**Work task A**
Transcribe the passage of the article on the birth registration case from "JOHANNESBURG - Judgement" to "rights and services.".
**Work task B**
According to the article on the birth registration case, which surname does a child born to an unmarried couple automatically receive?
**Work task C**
Take the article on the birth registration case further, beginning after its final sentence.

Mogoeng raises concerns over child trafficking in birth registration case

The law states that the mother of a child has to give consent for him or her to be registered in the unmarried father's name.

FILE: Former Chief Justice Mogoeng Mogoeng. Picture: Eyewitness News

JOHANNESBURG - Judgement has been reserved in the Constitutional Court in the case seeking to give unmarried fathers the right to register the births of their children without the mother's consent.

Currently, Section 10 of the Births and Deaths Registration Act bars an unmarried man from securing a birth certificate for his son or daughter without the consent of the child's mother.

It also states that a child born to an unmarried couple automatically receives the mother's surname.

The Centre for Child Law said that children who were not registered at Home Affairs soon after they were born are often deprived of basic rights and services.

The law states that the mother of a child has to give consent for him or her to be registered in the unmarried father's name.

However, in some instances, the mother may be deceased, absent, undocumented or cannot be located.

But Chief Justice Mogoeng Mogoeng has a number of concerns, one being that without proper checks and balances in place it could open the door for child trafficking.

**Given information**
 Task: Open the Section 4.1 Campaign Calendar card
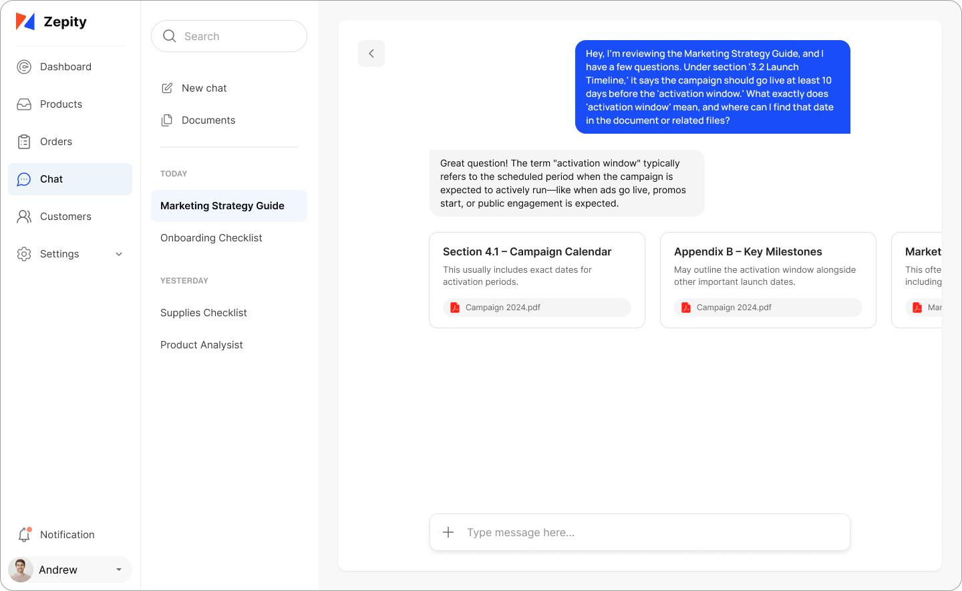pyautogui.click(x=536, y=279)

**Answer space A**
JOHANNESBURG - Judgement has been reserved in the Constitutional Court in the case seeking to give unmarried fathers the right to register the births of their children without the mother's consent.

Currently, Section 10 of the Births and Deaths Registration Act bars an unmarried man from securing a birth certificate for his son or daughter without the consent of the child's mother.

It also states that a child born to an unmarried couple automatically receives the mother's surname.

The Centre for Child Law said that children who were not registered at Home Affairs soon after they were born are often deprived of basic rights and services.

**Answer space B**
The mother's surname.

**Answer space C**
"It is not just wild discrimination, we want to make sure that the one claiming to be the father is the father, otherwise we'll easily get children with fathers that leave the country with them and do whatever they want to do with them."

Suggestions have been made that could solve this problem to make sure that the checks are in place, one being a DNA test and another involving credible family confirmation of the father's relationship with a child.

Reacting to the outcome of Tuesday's court case, human rights lawyer Jatheen Bhima said: “It’s normal people who are fathers and want to notify their child’s birth, but they can’t. So, we are saying that all those people ought not to be allowed to simply register the child’s birth because of the possibility that some people may be up to something dubious.”